Ember Report Ignores Scientific Consensus On Wood Bioenergy’s Carbon Benefits In The UK

A new report from Ember, a UK-based group formerly known as Sandbag, argues that the United Kingdom should cease providing tax incentives for sustainable wood bioenergy, which the UK is actively utilizing as a renewable energy source to phase out dirty fossil fuels such as coal to meet its ambitious carbon reduction goals.

Ember’s conclusion is based on the claim that wood bioenergy releases more CO2 than coal and leads to “very high C02 emissions” compared to fossil fuels (11).

Unfortunately, Ember’s position runs counter to the clear and consistent scientific consensus that good biomass has climate benefits. Wood bioenergy results in significant carbon savings compared to fossil fuels when you account for forest regrowth and the continued absorption of carbon dioxide from the atmosphere from regenerating and growing working forests.

Leading experts and international climate science authorities such as the UN’s Intergovernmental Panel on Climate Change (IPCC) agree that wood bioenergy is one of the tools in our climate mitigation toolbox — an effective alternative fuel that can provide dispatchable baseload power, balancing the intermittency of renewables like solar and wind.

The scientific evidence for this is clear. For instance, researchers from the University of Illinois, University of Georgia, and North Carolina State University found that the GHG intensity of wood biomass electricity is “74% to 85% lower than that of coal-based electricity.”

Ember’s report also relies upon a flawed view of carbon accounting for wood biomass that narrowly views a forest as a small stand of trees, rather the more realistic, generally-accepted convention, which looks at forests as they are – millions of acres of forest landscape in a constant state of regrowth. This point was explained earlier this year by Dr. Puneet Dwivedi, Associate Professor at the University of Georgia’s Warnell School of Forestry and Natural Resources:

When assessing carbon emissions from biomass, what matters is not the fate of individual trees, but whether the forest as a whole is regenerating at a rate sufficient to maintain or increase its overall volume of the wood fiber.

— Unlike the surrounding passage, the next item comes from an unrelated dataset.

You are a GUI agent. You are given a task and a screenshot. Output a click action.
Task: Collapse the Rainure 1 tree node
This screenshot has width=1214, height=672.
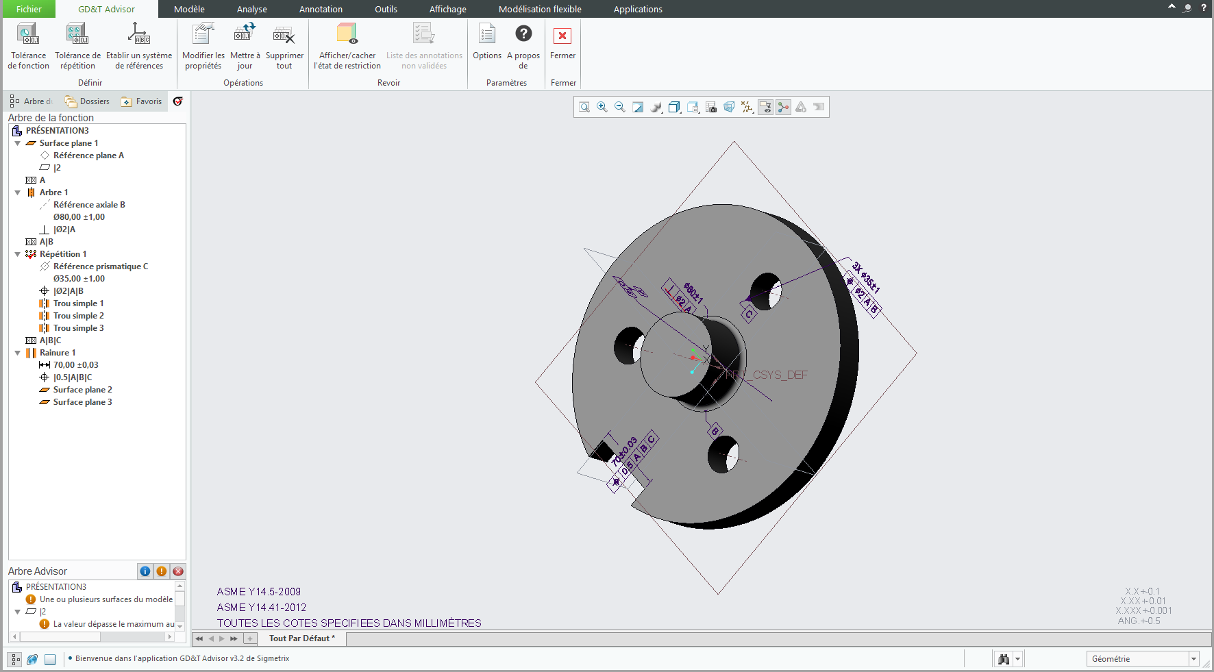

And as Dr. Dwivedi points out, the data shows that forests are actually growing in the US Southeast, where most sustainably-sourced wood biomass is sourced today – and have been for the past 50 years. Thus more and more carbon is being captured year over year than is being released from harvests, providing net GHG benefits.

Findings like these are why the UK Committee on Climate Change (CCC), an independent body that advises the UK government on how to address the climate crisis, has repeatedly affirmed the carbon mitigation credentials of bioenergy. In January 2020, the CCC issued a report noting that sustainable forest management paired with wood bioenergy plays a key role in reducing emissions, and found that bioenergy is needed to meet the requirements of the Paris Climate Agreement and is included in all scenarios for net-zero emissions. Read more here.

Thanks to wood bioenergy, renewable energy in the UK is making record gains, proving that the UK’s strategy of embracing wood bioenergy is working. Just this week, the BBC reported that Britain went coal-free for two full months thanks to renewable energy sources including wood bioenergy.

The simple truth is this: While Ember’s stated objective is to “accelerate the global electricity transition from coal to clean,” it gets the basic science wrong in this report, and if their recommendations are followed, more dirty fossil fuels like coal will be burned.